What’s the difference between commercial, craft and artisan cideries?
These are just some of the many questions that will be debated and discussed when hundreds of cider makers and members of the hard cider industry convene at the Cider Conference (CiderCon) beginning tomorrow Tuesday, February 3 in Chicago. Organized by the USACM (United States Association of Cider Makers), CiderCon is a chance for the industry to assess where it is, discuss cidermaking issues, understand the politics of cider and alcohol regulation and network with other members of the industry.
While not a lobbying organization, the USACM gelled and formed in 2013 around the issue of The Cider Act. According to James Kohn, owner of Oregon’s Wandering Aengus Cidery and a director of the USACM, finding a way to lower the tax on high carbonation cider, which is now taxed like Champagne, was an issue every cidermaker in America could get behind and formed the impetus for the formation of the national association.
“You’ve got big commercial cideries, regional cideries and the small mom and pop cideries who all have different issues to address and have different perspectives on the industry,”said Kohn. “But on the issue of the high level of tax on carbonated cider as well as the outdated federal view of cider as a wine, we all were able to agree these things needed to change.
Educating USACM members about the Cider Act and what it will take to get passed will be an important element of CiderCon. Representative Earl Blumenauer. will be on had to address the attendees.
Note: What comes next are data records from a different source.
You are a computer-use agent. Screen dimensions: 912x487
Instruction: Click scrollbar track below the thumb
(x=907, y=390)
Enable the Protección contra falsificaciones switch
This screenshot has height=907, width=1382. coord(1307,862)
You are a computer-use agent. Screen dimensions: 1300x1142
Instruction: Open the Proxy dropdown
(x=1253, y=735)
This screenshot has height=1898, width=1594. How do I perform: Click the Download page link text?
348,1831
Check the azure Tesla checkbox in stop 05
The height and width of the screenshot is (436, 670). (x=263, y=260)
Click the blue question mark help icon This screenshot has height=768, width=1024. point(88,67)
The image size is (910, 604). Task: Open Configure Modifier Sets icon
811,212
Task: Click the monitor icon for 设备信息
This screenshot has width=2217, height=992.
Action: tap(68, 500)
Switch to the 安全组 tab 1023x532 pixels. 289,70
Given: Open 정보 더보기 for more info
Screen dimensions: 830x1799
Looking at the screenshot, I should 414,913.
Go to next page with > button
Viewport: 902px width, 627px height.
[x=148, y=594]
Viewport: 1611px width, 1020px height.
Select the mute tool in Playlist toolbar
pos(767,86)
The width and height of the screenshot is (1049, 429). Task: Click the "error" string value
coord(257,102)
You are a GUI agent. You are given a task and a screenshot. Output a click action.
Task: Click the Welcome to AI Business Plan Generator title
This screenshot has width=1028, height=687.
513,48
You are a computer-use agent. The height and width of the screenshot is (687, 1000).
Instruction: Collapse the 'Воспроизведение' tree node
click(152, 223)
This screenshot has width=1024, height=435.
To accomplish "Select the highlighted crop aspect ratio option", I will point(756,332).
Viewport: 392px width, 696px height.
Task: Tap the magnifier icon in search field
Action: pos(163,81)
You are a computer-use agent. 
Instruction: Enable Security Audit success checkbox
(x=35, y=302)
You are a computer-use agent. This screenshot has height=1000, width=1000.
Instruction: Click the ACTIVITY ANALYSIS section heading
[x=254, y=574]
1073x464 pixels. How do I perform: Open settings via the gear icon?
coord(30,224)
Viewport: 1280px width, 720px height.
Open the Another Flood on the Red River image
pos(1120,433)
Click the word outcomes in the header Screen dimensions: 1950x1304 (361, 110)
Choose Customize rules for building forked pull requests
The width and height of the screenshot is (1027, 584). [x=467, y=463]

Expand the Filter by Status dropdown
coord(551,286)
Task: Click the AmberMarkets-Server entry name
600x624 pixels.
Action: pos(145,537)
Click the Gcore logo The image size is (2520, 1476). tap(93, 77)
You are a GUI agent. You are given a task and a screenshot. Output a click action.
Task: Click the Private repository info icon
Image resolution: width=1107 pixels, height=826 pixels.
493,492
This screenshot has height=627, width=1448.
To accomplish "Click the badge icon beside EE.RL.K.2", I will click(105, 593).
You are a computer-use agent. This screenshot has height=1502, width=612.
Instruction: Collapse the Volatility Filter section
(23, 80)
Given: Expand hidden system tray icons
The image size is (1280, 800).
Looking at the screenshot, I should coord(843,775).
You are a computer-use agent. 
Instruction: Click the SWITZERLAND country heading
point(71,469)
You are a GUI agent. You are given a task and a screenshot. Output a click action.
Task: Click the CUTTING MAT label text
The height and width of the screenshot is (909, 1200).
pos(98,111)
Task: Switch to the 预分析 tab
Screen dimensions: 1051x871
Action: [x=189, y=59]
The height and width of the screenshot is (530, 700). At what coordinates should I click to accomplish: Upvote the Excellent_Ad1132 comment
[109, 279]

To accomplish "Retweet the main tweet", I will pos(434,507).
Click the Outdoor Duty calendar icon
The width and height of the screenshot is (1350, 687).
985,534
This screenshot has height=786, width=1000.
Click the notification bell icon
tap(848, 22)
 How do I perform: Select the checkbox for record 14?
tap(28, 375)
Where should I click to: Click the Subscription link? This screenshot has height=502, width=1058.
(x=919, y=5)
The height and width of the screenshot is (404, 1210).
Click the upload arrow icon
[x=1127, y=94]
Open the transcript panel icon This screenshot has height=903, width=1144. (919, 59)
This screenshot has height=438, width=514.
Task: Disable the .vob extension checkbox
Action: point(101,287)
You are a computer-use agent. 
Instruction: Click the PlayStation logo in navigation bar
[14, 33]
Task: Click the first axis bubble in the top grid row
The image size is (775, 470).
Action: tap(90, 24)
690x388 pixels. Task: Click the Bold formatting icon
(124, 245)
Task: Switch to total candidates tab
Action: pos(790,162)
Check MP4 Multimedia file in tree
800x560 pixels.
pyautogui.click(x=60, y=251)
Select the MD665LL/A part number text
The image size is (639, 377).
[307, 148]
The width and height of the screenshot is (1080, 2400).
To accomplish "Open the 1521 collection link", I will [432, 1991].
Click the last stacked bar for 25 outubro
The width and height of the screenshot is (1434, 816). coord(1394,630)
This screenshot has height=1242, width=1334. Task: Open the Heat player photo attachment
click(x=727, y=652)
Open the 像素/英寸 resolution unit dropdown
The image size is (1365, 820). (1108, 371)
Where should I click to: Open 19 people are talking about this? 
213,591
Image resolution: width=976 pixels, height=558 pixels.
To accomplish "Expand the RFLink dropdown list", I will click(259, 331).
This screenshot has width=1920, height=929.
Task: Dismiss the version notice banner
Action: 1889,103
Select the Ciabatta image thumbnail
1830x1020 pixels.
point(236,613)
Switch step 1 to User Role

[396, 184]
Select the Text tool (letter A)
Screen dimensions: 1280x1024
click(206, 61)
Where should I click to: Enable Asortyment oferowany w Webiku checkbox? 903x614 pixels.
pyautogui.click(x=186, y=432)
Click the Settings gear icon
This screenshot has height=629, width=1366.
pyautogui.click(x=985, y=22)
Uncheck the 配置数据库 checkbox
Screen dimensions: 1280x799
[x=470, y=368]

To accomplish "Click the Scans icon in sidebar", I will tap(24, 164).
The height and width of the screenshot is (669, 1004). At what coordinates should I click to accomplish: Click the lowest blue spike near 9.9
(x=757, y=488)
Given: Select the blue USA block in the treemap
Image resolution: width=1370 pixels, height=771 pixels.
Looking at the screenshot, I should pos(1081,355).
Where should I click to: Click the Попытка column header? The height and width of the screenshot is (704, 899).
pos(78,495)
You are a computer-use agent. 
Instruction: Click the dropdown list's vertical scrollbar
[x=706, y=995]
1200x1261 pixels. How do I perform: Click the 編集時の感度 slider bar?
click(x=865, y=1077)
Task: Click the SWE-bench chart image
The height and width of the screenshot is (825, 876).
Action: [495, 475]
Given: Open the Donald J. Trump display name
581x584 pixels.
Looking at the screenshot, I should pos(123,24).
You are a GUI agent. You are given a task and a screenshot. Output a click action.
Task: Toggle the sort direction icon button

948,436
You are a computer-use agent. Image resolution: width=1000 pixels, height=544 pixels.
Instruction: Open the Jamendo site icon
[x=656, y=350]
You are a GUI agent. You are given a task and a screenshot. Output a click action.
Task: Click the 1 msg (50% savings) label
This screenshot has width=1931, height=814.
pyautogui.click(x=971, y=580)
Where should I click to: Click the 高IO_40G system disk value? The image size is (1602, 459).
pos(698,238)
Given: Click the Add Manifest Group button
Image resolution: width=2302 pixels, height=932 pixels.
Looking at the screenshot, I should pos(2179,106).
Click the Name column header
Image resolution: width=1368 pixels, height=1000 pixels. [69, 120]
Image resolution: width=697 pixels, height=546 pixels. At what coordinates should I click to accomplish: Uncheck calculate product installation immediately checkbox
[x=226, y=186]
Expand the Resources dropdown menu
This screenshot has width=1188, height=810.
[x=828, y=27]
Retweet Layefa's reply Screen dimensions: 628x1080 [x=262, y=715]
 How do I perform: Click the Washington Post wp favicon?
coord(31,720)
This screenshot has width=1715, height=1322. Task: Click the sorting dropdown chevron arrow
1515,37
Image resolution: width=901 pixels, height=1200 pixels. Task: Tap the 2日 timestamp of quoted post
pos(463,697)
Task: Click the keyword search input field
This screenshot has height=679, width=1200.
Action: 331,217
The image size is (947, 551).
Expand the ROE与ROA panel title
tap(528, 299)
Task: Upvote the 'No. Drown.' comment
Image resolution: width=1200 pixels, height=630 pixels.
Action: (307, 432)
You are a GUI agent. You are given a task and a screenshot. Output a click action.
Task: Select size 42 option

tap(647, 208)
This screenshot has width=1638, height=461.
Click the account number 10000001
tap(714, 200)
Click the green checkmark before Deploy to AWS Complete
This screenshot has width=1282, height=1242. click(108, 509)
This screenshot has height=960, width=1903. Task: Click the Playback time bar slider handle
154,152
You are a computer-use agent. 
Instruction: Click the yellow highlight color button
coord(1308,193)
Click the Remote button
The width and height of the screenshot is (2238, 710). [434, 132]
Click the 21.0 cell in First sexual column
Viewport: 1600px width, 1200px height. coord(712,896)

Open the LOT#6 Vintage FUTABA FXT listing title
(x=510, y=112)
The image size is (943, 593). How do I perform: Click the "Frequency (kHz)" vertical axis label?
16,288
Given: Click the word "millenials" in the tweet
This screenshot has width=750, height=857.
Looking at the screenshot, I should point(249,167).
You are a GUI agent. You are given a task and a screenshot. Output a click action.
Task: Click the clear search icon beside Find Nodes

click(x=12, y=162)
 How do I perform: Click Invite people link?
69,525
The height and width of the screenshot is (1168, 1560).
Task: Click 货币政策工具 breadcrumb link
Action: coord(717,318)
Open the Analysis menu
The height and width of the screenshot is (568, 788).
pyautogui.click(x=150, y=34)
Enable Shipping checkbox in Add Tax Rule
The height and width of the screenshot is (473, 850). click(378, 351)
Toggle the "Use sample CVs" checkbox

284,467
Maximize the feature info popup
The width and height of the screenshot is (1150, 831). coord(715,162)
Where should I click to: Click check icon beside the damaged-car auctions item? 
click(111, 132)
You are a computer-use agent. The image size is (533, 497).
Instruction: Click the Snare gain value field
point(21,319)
But CiderCon is more than politics. Beginning Thursday, attendees will have a number of seminars they will be able to attend from cidermaking, orcharding and marketing seminars to others concerning the evaluation of cider and the business of running a cidery.
The cider industry and the attendees of CiderCon have a lot to consider in these heady days of expansion for the industry. One issue that leaders of the industry want to wrap their arms around are the contours of the industry. How many cideries are there? How much cider is being produced? What is the breakdown of craft cideries versus large, commercial oriented cideries and is their growth rate similar or is one sector of the industry outpacing another.
Another very important issue that undoubtedly will be discussed at the conclave is the desperate need for more traditional cidermaking apples. The bittersweet and sharp apples that make the best craft cider are in short supply, while dessert apples like HoneyCrisp and Golden Delicious are abundant, but they don’t produce the best in the way of traditional hard cider. Is there anything that can be done to increase the number of traditional cider apples trees in a way that will reward growers? Again, this critical issue will certainly be discussed.
In the end, the true mission of the USACM is to educate the public about hard cider—to be an advocate for the drink. As Brad Page of the Colorado Cider Company and a director of the USACM puts it, “The promotion of quality products and a voice for cider in the market as a distinct and historic American beverage is a challenge.”
An important focus of the annual CiderCon gathering is finding ways for the industry to work together to collectively promote hard cider, keep it growing, keep the industry profitable and healthy and to do so in an efficient manner.